L’anthropologue et directeur de recherche au CNRS Jean-Loïc Le Quellec publie aux éditions du Détour un essai intitulé Avant nous le Déluge !. Il y revient sur les mythes, leur diffusion et leur actualité.
Il est probable que le voyageur curieux et attentif entende deux histoires aux motifs similaires en parcourant deux régions pourtant très éloignées l’une de l’autre. Dans son essai Avant nous le Déluge !, Jean-Loïc Le Quellec rappelle que les mythes, répandus aux quatre coins du monde, peuvent être catégorisés en fonction de mythèmes communs. Si quelques variations apparaissent çà et là, ces histoires appartenant à une même famille écotypique partagent des éléments constitutifs et une volonté sans cesse réaffirmée d’expliquer les origines du notre environnement immédiat, qu’elles soient cosmogoniques (le monde), anthropogoniques (les hommes), sociogoniques (les sociétés) ou ethnogoniques (les peuples). À la fois érudit et accessible, le présent essai repose en grande partie sur l’aréologie pour expliquer la diffusion des mythes à travers le monde, démontrant en cela que des récits formellement divergents demeurent semblables dans leurs fondements.
Deux réflexions très intéressantes irriguent Avant nous le Déluge !. La première d’entre elles prend appui sur l’opposition théorique entre d’un côté Fontenelle, Charles de Brosses et Edward Burnett Tylor et de l’autre, James George Frazer et surtout Lucien Lévy-Bruhl. Pour résumer, les premiers considéraient qu’il existait une parenté entre les mythes primitifs et les croyances modernes (notamment religieuses), tandis que les seconds, bien que conscients de certaines similitudes, tendaient à hiérarchiser les croyances en renvoyant les peuples primitifs à une sorte de gouffre philosophico-scientifique. Là où les uns mettaient en avant une continuité, les autres plaidaient en faveur d’une rupture. La seconde réflexion apparaît en fin d’ouvrage et se leste d’une actualité brûlante. À l’heure des réseaux sociaux et de leurs bulles cognitives, certaines théories du complot visant à expliquer simplement des phénomènes complexes pourraient s’apparenter à des mythes contemporains. Mais ce n’est pas tout, puisque l’auteur se demande ce qui peut distinguer la numérologie ou l’hypothèse du cerveau reptilien des mythes. Il explique aussi comment des personnalités historiques comme Charlemagne ou Napoléon ont fait l’objet d’une mythification.
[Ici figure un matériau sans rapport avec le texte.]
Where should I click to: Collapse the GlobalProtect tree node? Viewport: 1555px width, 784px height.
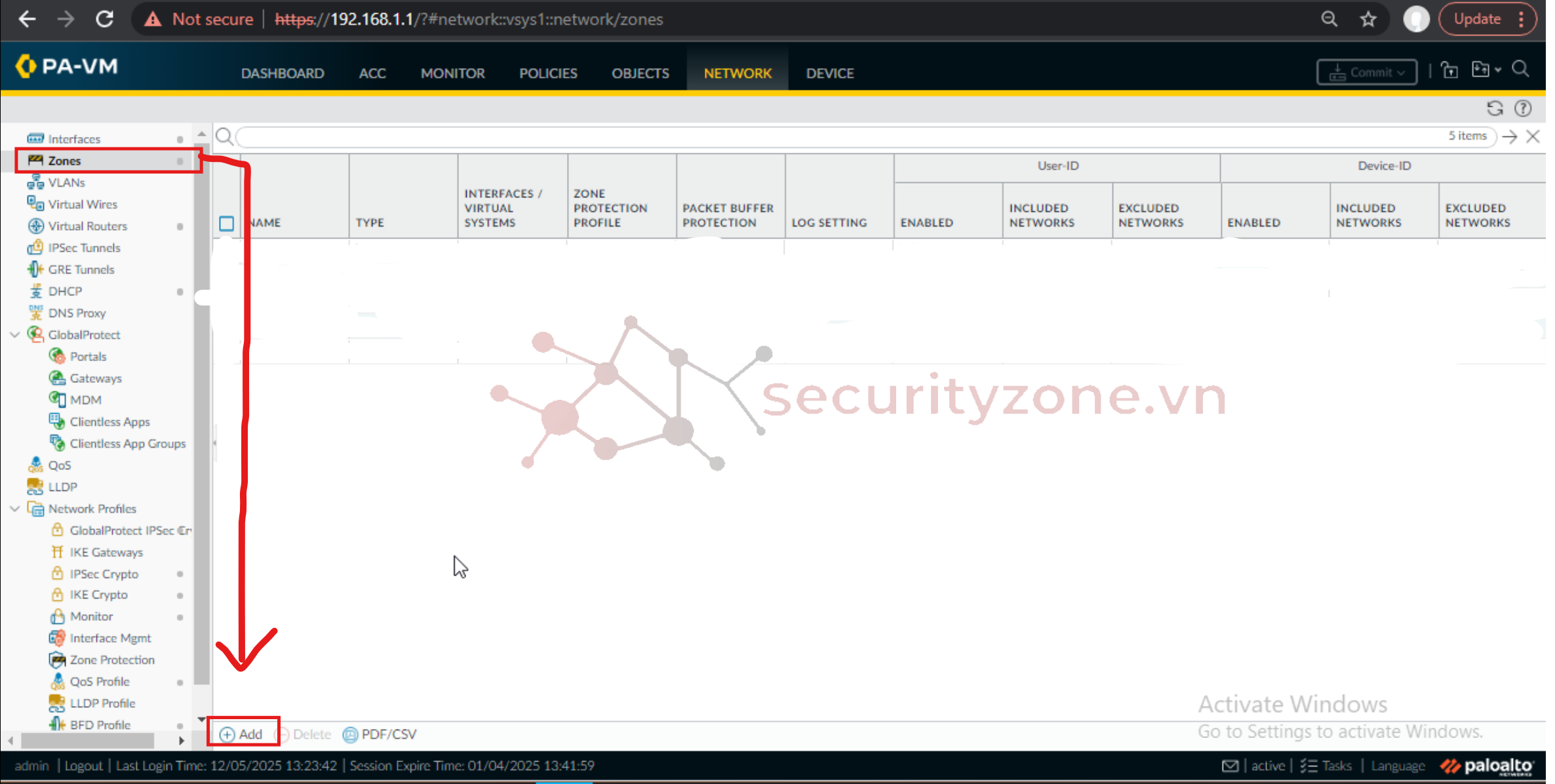click(15, 335)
Avant nous le Déluge ! est une entreprise louable : en quelque 260 pages, Jean-Loïc Le Quellec cherche à initier le lecteur à la mythologie, à ses supposés problèmes de traduction, à ses aires géoculturelles… Dans un tableau édifiant inspiré de Julien d’Huy, il met en parallèle le mythe et le virus, en en révélant certains liens objectifs – sur la transmission, la réplication, la mutation/innovation, la délétion/suppression, la sélection naturelle/culturelle… Parmi les nombreux thèmes abordés, et au milieu de retranscriptions de mythes de tous horizons, il se penche brièvement sur la « psychologisation » des mythes, selon lui erronée et à courte vue, et qu’il taxe de « réductionnisme psychopathologique ». Par ailleurs, au cours de sa démonstration, très documentée, l’auteur multiplie les exemples et les références, ce qui permettra aux curieux de creuser plus avant les points soulevés. En l’état, l’ouvrage proposé par Jean-Loïc Le Quellec constitue déjà un point d’entrée très intéressant vers un sujet largement impensé au-delà des anthropologues et des spécialistes de la question.